Para esclarecer os dirigentes dos sindicatos dos empregados de postos de combustíveis sobre as consequências do remédio amargo da reforma trabalhista, Hélio Gherardi, elaborou um parecer com as considerações jurídicas sobre o Projeto de Lei 38/2017. No documento, o advogado diz que a principal intenção da proposta do governo Temer é impedir o ajuizamento de ações que garantam o cumprimento da legislação por parte das empresas.

No parecer, Hélio Gherardi deixa claro que a proposta é inconstitucional porque ataca às disposições legais da Consolidação das Leis do Trabalho, que permaneceram mantidas. Segundo ele, o projeto contraria o artigo 5º da Constituição Federal de que todos são iguais perante a lei, ao permitir tipos diferenciados de contratações, jornada de trabalho diversas, sem especificação clara de horário, e distorções com relação ao repouso necessário para recuperação física do trabalhador.

JUSTIÇA - O advogado considera o projeto nefasto porque vai impedir o trabalhador de recorrer à Justiça para reivindicar direitos. Hélio Gherardi afirma que a proposta viola a Constituição Federal, a lei maior do país, que garante a todos que tenham seus direitos violados ou ameaçados, acessarem o Poder Judiciário.

NEGOCIAÇÃO - Com relação ao artigo que determina que o negociado prevaleça sobre o legislado, o advogado entende que não há no país igualdade e equilíbrio entre empregador e trabalhador para aprimorar as relações do trabalho, por meio da valorização da negociação coletiva. De acordo com Hélio Gherardi, nos últimos trinta anos, nenhuma categoria obteve qualquer conquista, seja econômica ou social, que configurasse uma efetiva e concreta demonstração de evolução no relacionamento entre patrões e empregados.

REPRESENTAÇÃO - Para o advogado, o projeto elimina a representatividade sindical e toma por base modelos de países europeus, onde as demissões aleatórias são proibidas. “Ao nomear um trabalhador como o representante dos funcionários, independente da filiação sindical, que garantia teremos que o indicado, não é, na verdade, uma pessoa de confiança da empresa, que de maneira alguma representará a categoria?”.

INSALUBRE - Hélio Gherardi condena a proposta que permite a empregada gestante prestar serviços em local insalubre.
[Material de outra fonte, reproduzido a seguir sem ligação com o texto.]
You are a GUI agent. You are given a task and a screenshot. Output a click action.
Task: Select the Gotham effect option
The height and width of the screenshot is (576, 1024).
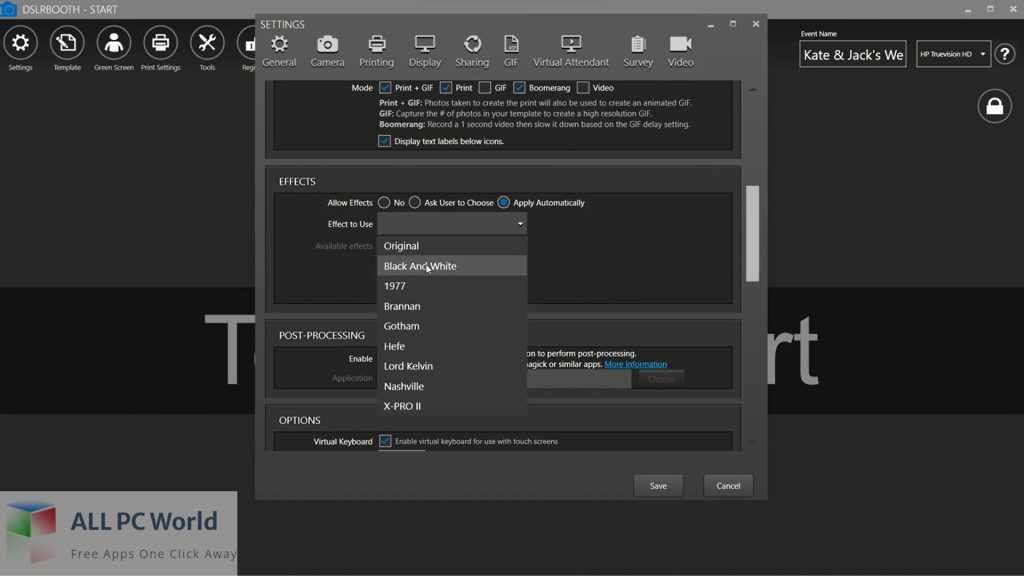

Segundo ele, a medida contraria os artigos de proteção ao trabalho da mulher, previstos na CLT e também na Constituição Federal.

CONTRIBUIÇÃO SINDICAL - O fim da contribuição sindical também é inconstitucional, já que o desconto do trabalhador para entidade de classe é previsto no artigo 149 da Carta Magna. No parecer, o advogado concluiu que o projeto encaminhado ao Senado é mais um verbete que surge para justificar a retirada de direitos dos trabalhadores.